This section is from the book "Spons' Mechanics' Own Book: A Manual For Handicraftsmen And Amateurs", by Edward Spon. Also available from Amazon: Spons' Mechanics' Own Book.
This is the first and the most important operation in drawing; more skill is required to produce neat pencil-work than to ink in the lines after the pencilling is done. A beginner, unless he exercises great care in the pencil-work of a drawing, will have the disappointment to find the paper soon becoming dirty, and the pencil lines crossing each other everywhere, so as to give the whole a slovenly appearance.

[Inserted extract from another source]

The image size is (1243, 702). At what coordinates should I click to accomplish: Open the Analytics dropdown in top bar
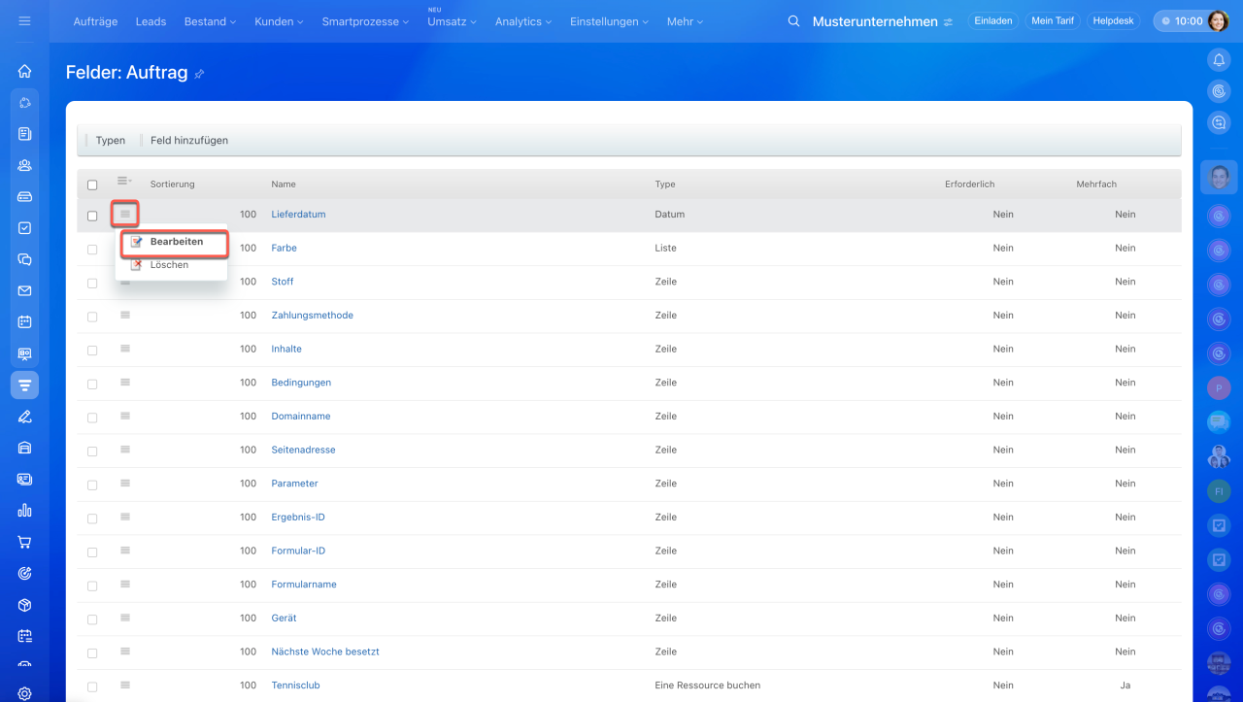(522, 21)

He will also, unless he understands the nature of the operations in which he is engaged, make the mistake of regarding the pencil-work as an unimportant part, instead of constituting, as it does, the main drawing, and thereby neglect that accuracy which alone can make either a good-looking or a valuable one. Pencil-work is indeed the main operation, the inking being merely to give distinctness and permanency to the lines. The main thing in pencilling is accuracy of dimensions and stopping the lines where they should terminate without crossing others. The best pencils only are suitable for drawing; if the plumbago (graphite) is not of the best quality, the points require to be continually sharpened, and the pencil is worn away at a rate that more than makes up the difference in cost between the finer and cheaper grades of pencils, to say nothing of the effect upon a drawing.

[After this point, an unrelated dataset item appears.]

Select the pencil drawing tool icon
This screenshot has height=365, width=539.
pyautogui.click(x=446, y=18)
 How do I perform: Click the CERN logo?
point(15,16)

It is common to use a flat point for drawing pencils, but a round one will often be found quite as good if the pencils are fine, and some convenience is gained by a round point for freehand use in making rounds and fillets. A Faber pencil, that has detachable points which can be set out as they are worn away, is convenient. For compasses, the lead points should be cylindrical, and fit into a metal sheath without paper packing or other contrivance to hold them; and if a draughtsman has instruments not arranged in this manner, he should have them changed at once, both for convenience and economy. If the point is intended for sketching, it is cut equally from all sides, to produce a perfectly acute cone. If this be used for lino drawing, the tip will be easily broken, or otherwise it soon wears thick; thus, it is much better for line drawing to have a thin flat point. The general manner of proceeding is, first, to cut the pencil, from 2 sides only, with a long slope, so as to produce a kind of chisel-end, and afterwards to cut the other sides away only sufficient to be able to round the first edge a little.
A point cut in the manner described may be kept in good order for some time by pointing the lead upon a small piece of fine sandstone or fine glass-paper; this will be less trouble than the continual application of the knife, which is always liable to break the extreme edge.